USING THE INFORMATION:
**A.** In the film review, which actor plays Keith?
**B.** Return the part of the film review starting with "Derrick, raised Catholic" and going on through "hospital for schizophrenia.".

Tuesday, July 7, 2026

Neil Fennell | I Don't Believe in That / 2015

coming to an agreement

by Douglas Messerli

 

Guy Olivieri (screenplay), Neil Fennell (director) I Don't Believe in That / 2015 [10 minutes]

 

This rather silly comedy seems to have absolutely delighted a long list of YouTube commentators, but I just couldn’t get up much excitement for a highly contentious debate between two men, Derrick (Rob Maitner) and Keith (Guy Olivieri) who claim to love one another but cannot seem to agree with anything that really matters to each of them.



      Derrick, raised Catholic has become not only someone who disbelieves in all things spiritual that cannot be rationally explained by science, but is frankly cynical also about many so-called moral values. Somehow, despite his insistence on rationality, he does seem to believe in the death penalty, and doesn’t even seem to mind the notion of gas chambers. His lover, on the other hand, has a vague notion of something larger than himself, and finds it comforting to imagine a great being taking of us. Keith, moreover, finds the very idea of a man taking another man’s life as horrific and barbaric.

     When Keith asks Derrick what would happen if he were suddenly to see a ghost come out of the toilet, Derrick argues he would call an ambulance and check himself into a mental hospital for schizophrenia.

       Yet Derrick is apparently so happy with Keith as a lover that he soon after proposed marriage.

ENTRIES PROVIDED:
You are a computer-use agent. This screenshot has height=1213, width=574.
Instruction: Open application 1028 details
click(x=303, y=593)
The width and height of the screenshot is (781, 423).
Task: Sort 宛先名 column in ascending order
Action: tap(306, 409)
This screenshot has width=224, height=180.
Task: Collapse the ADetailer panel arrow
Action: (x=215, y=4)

RESULTS BY TASK:
**A.** Guy Olivieri

**B.**
Derrick, raised Catholic has become not only someone who disbelieves in all things spiritual that cannot be rationally explained by science, but is frankly cynical also about many so-called moral values. Somehow, despite his insistence on rationality, he does seem to believe in the death penalty, and doesn’t even seem to mind the notion of gas chambers. His lover, on the other hand, has a vague notion of something larger than himself, and finds it comforting to imagine a great being taking of us. Keith, moreover, finds the very idea of a man taking another man’s life as horrific and barbaric.

     When Keith asks Derrick what would happen if he were suddenly to see a ghost come out of the toilet, Derrick argues he would call an ambulance and check himself into a mental hospital for schizophrenia.